目前已发现>50 个与 PCD 相关的基因 [14]，既往研究发现 [19]，PCD 常见基因型存在种族及地域差异，DNAH11 和 DNAH5 在欧洲、东亚人群最为常见；南亚人群以 DNAH11 和 ODAD2 为主，而在芬兰和非洲人中，DNAH11 和 DNAI1 更常见。本研究共检出 2 例 DNAH5、2 例 CCNO 及 1 例 DNAH1，与上述结果相似。Benkhelifa[20] 等认为 DNAH1 在睾丸中表达显著高于气管细胞，报道病例仅表现为男性弱精，而无 PCD 其他系统表现；而 Imtiaz[21] 等报道的 DNAH1 变异患者有慢性鼻窦炎、支气管扩张及内脏转位等典型 PCD 表现。本研究中例 1 患儿仅表现为慢性湿性咳嗽、反复肺炎表现，无内脏转位等，表明相同基因型仍具有明显异质性。CCNO 基因变异导致多运动纤毛的生成减少，与 PCD 的其他遗传原因相比，可导致更严重的气道疾病 [22]。有研究认为 CCNO 变异患儿出现症状较早，89% 为新生儿发病，61.8% 患有 NRDS[23]，且均未观察到内脏转位 [24]。本研究中 2 例 CCNO 变异患儿均为幼年起病，其中例 4 生后 3 天出现呼吸困难症状，合并 NRDS，2 例患儿均无内脏转位，与文献报道 [24] 一致。本研究中例 4 携带 CCNO 基因 c.258_262dup 纯合突变，该位点在目前已鉴定出的 CCNO 基因变异中最为常见；例 5 为 CCNO 基因复合杂合致病性变异，c.317 A>C 及 c.253_262dup 突变位点暂未被 ClinVar、mastermind 数据库收录，Guan[5] 等曾报道 c. 253_262dup 突变位点，c.317A>C 突变位点暂无相关文献报道，考虑 c.317A>C 为 CCNO 新发现的变异位点。

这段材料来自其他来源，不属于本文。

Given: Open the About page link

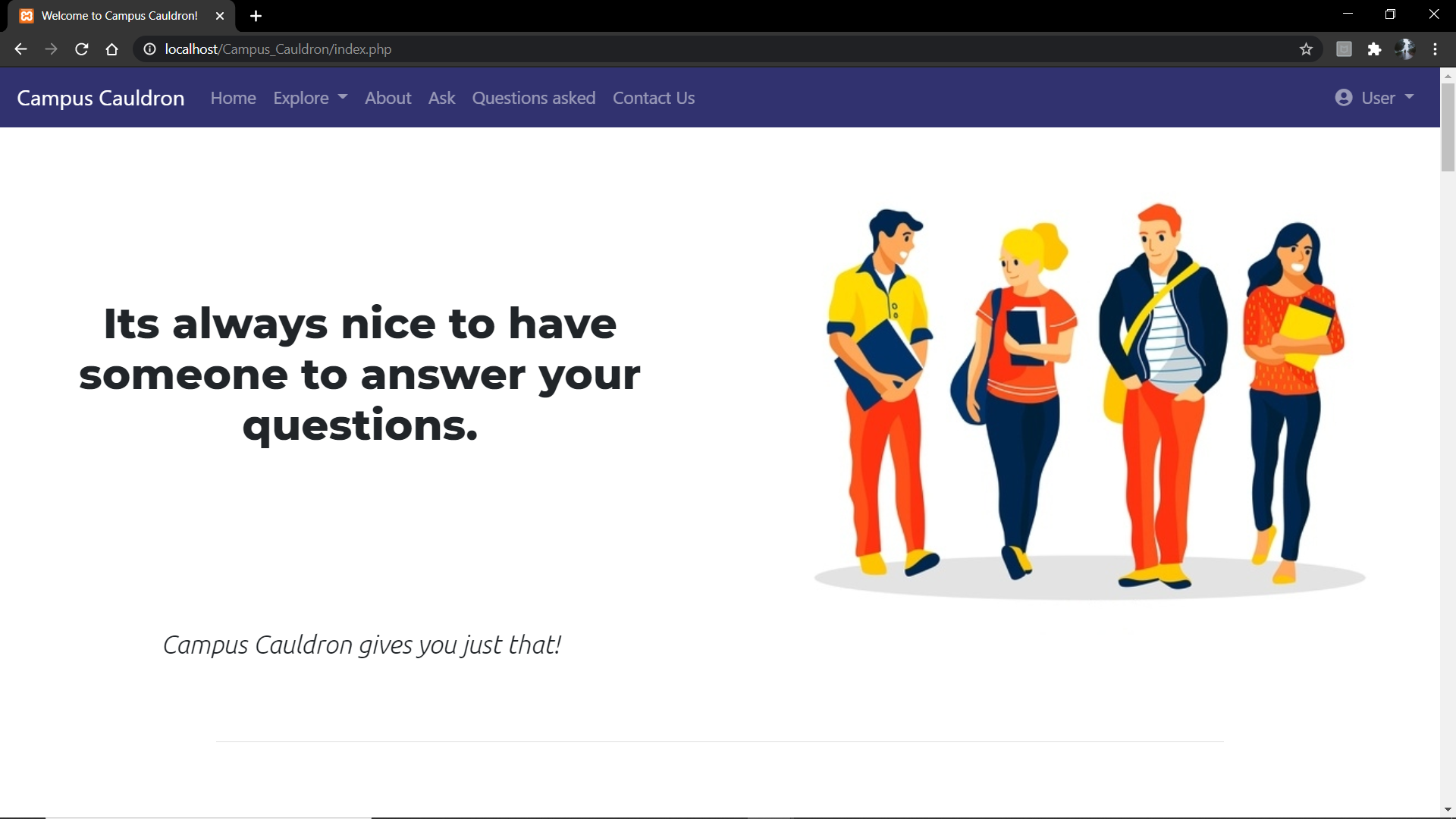Looking at the screenshot, I should [x=388, y=98].
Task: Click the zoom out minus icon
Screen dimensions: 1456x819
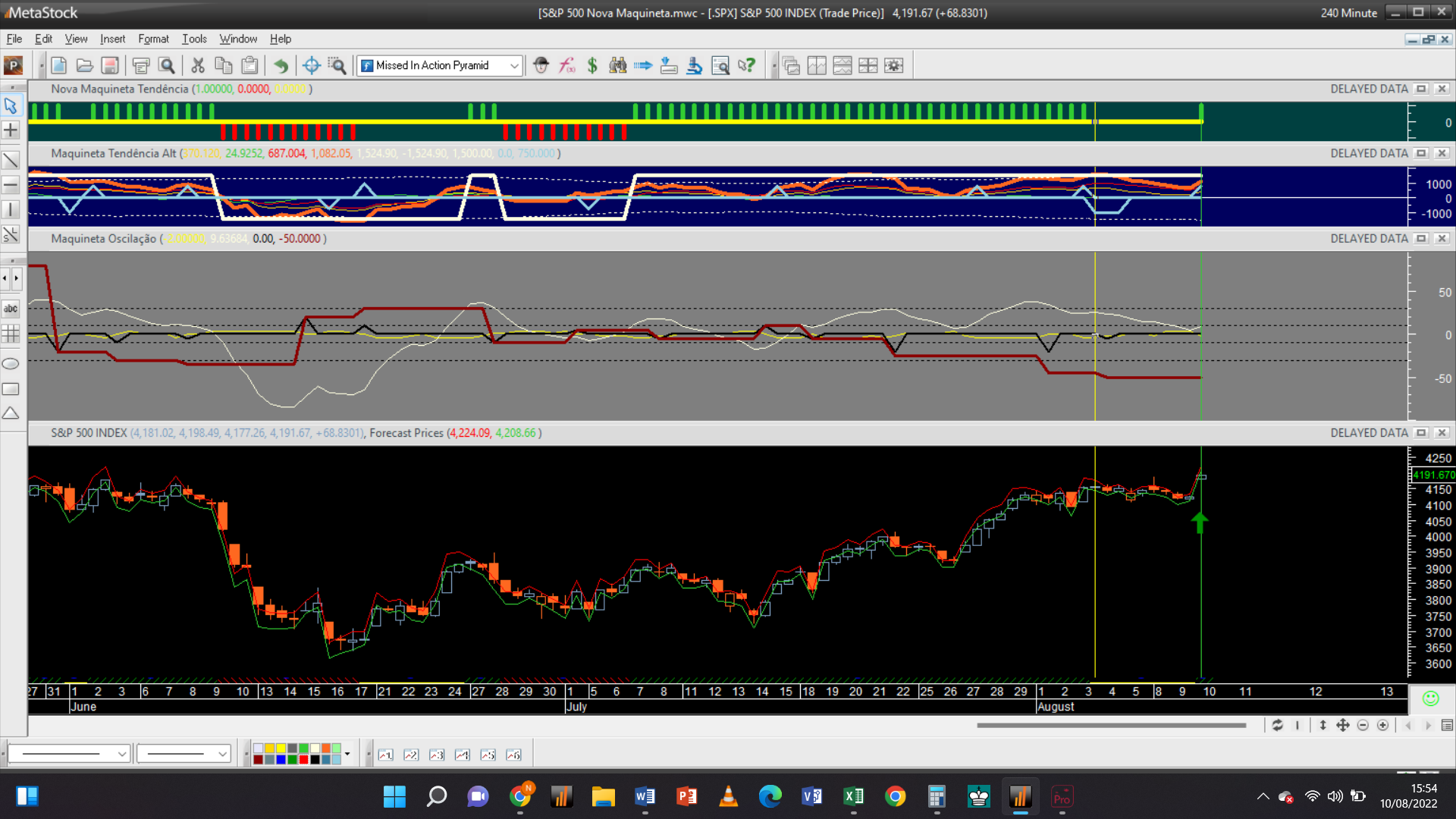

总之，本研究总结了 PCD 患儿的临床表现、纤毛表型和遗传谱多样性，以期提高临床医师对此种疾病异质性的认知度，有助于更好诊断 PCD。对幼年起病，反复呼吸道感染，合并鼻窦炎或中耳炎、支气管扩张患儿，均需警惕 PCD 的可能，临床病史分析结合 nNO 筛查、TEM 检查和/或基因检测是确诊 PCD 的主要手段。治疗方面，应实施气道廓清、及时抗感染治疗，耳鼻咽喉科与呼吸科应积极开展多学科合作，共同管理患儿的上、下呼吸道问题；而规律随访对预防 PCD 患儿严重并发症，改善其生存质量十分重要 [25]。对存在不孕/不育的 PCD 患者，可采取辅助生殖技术治疗。目前基因治疗是 PCD 患儿的精准化治疗，如基因特异性 mRNA 替代，基因编辑等仍在研究中 [26]。